Beth’s Little Bake Shop (1814 Central St., Evanston, 224-999-7595) opened June 24 near the Central Street Metra stop, a long tee shot from Northwestern’s Ryan Field.
Beth is Beth Welch, a pastry vet of Everest, the Four Seasons Chicago, and Owen & Engine. And little means little—two pastry cases, only 1,000 square feet. “Everything is baked in-house, fresh every morning,” says Kate Noble, the manager and also Welch’s sister. “Everything is sold out every day. Nothing is ever frozen.” Welch makes breads, baguettes, bars, brownies, and, among things that don’t start with B, two types of scones, four of croissants, and six each of macarons and cupcakes. On a recent day, the three cookies were chocolate chunk with Maldon sea salt, oatmeal–coconut–chocolate chip, and peanut butter cup.
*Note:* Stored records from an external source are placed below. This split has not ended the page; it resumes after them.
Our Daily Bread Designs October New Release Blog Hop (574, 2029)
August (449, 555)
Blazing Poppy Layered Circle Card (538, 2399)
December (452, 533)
Noble says she and Welch, fourth-generation Evanstonians, run the shop as a tribute to their grandmother Jackie, whose china, mixing bowls, sculptures, and original copies of The Joy of Cooking and Mastering the Art of French Cooking adorn the shop. Jackie taught Beth how to bake. In our experience reporting on food, grandmothers seem to have a huge influence on bakeries, just with 30 or 40 years’ gestation.